(The problem)
For each record that follows, give it back exactly, with no pictures included.

(Stored entries)
....

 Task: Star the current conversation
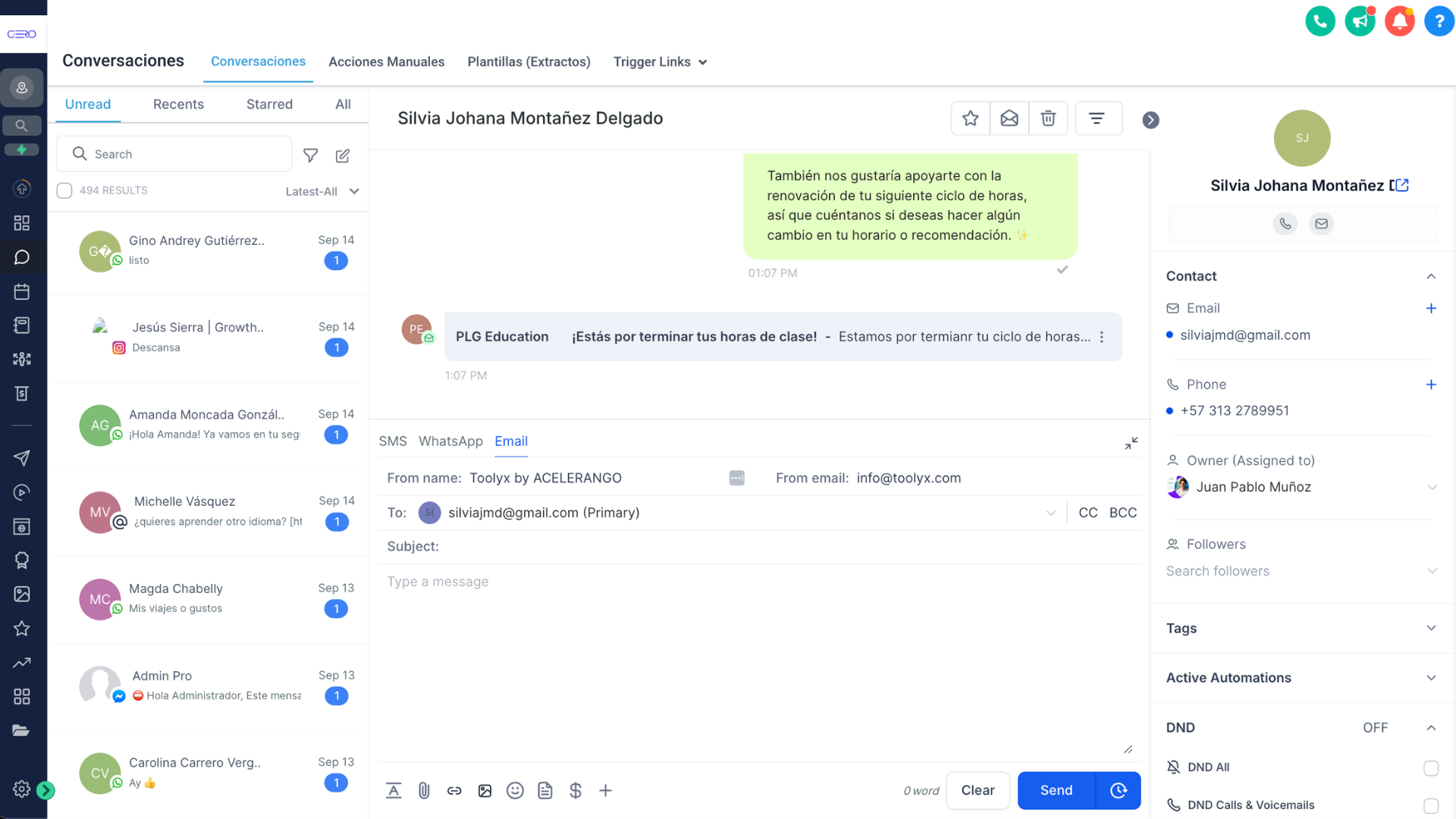(x=970, y=118)
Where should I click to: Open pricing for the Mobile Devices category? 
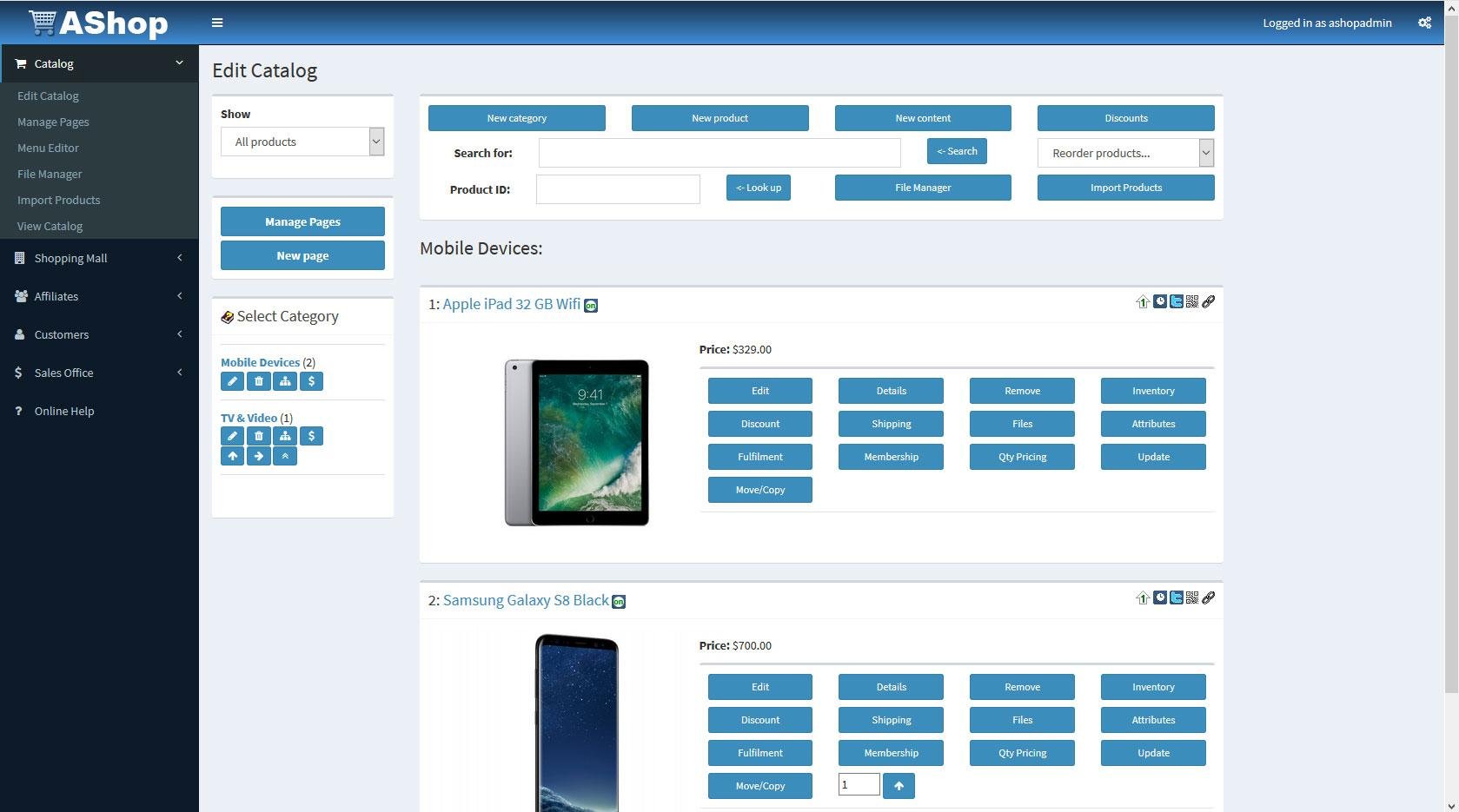click(x=311, y=380)
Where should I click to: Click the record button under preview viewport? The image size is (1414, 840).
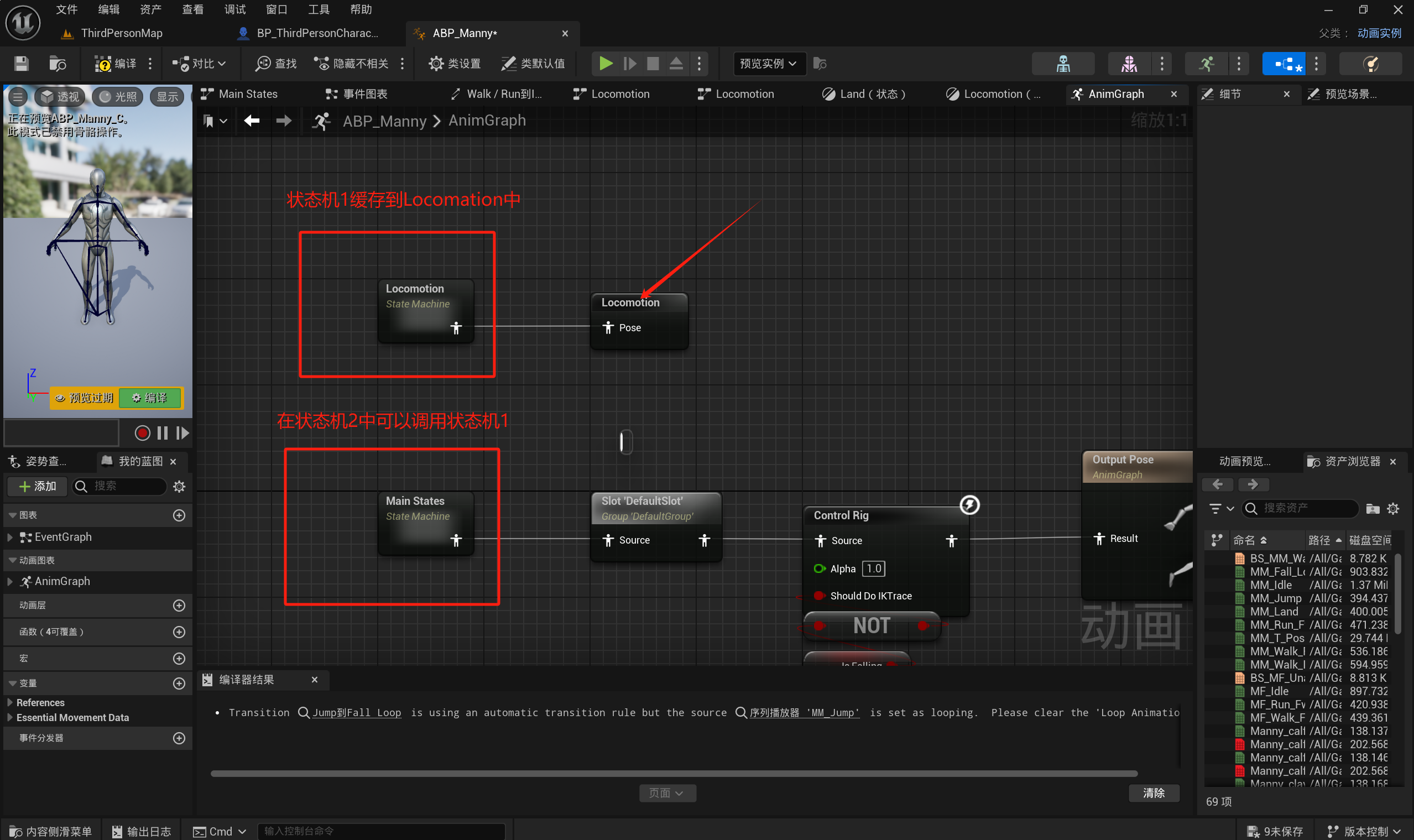coord(142,433)
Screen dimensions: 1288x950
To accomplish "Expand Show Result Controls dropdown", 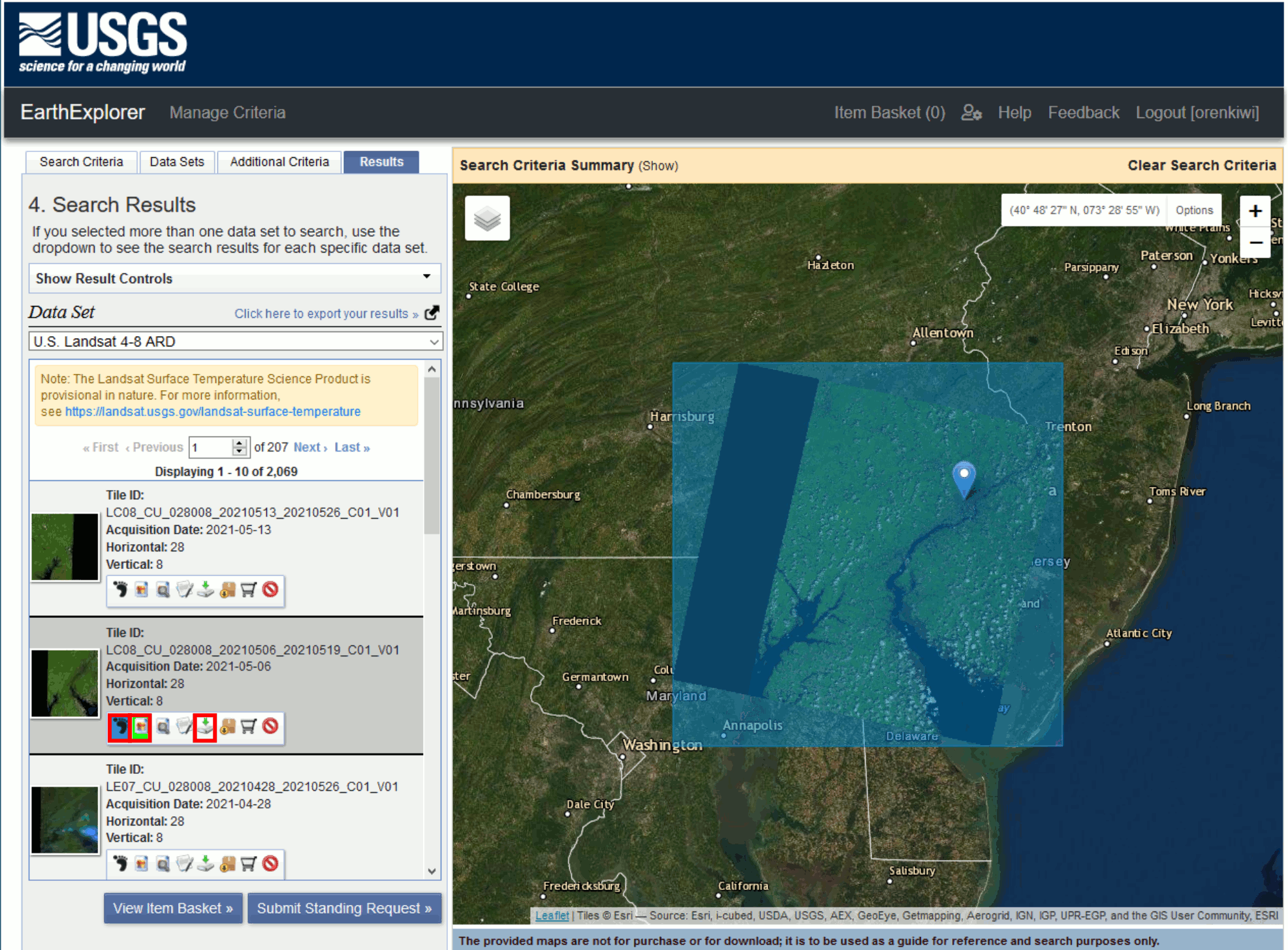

....

(Output for this exercise)
 Task: Star the current conversation
(x=970, y=118)
Where should I click to: Open pricing for the Mobile Devices category? 
click(x=311, y=380)
Where should I click to: Click the record button under preview viewport? The image size is (1414, 840).
coord(142,433)
Screen dimensions: 1288x950
To accomplish "Expand Show Result Controls dropdown", 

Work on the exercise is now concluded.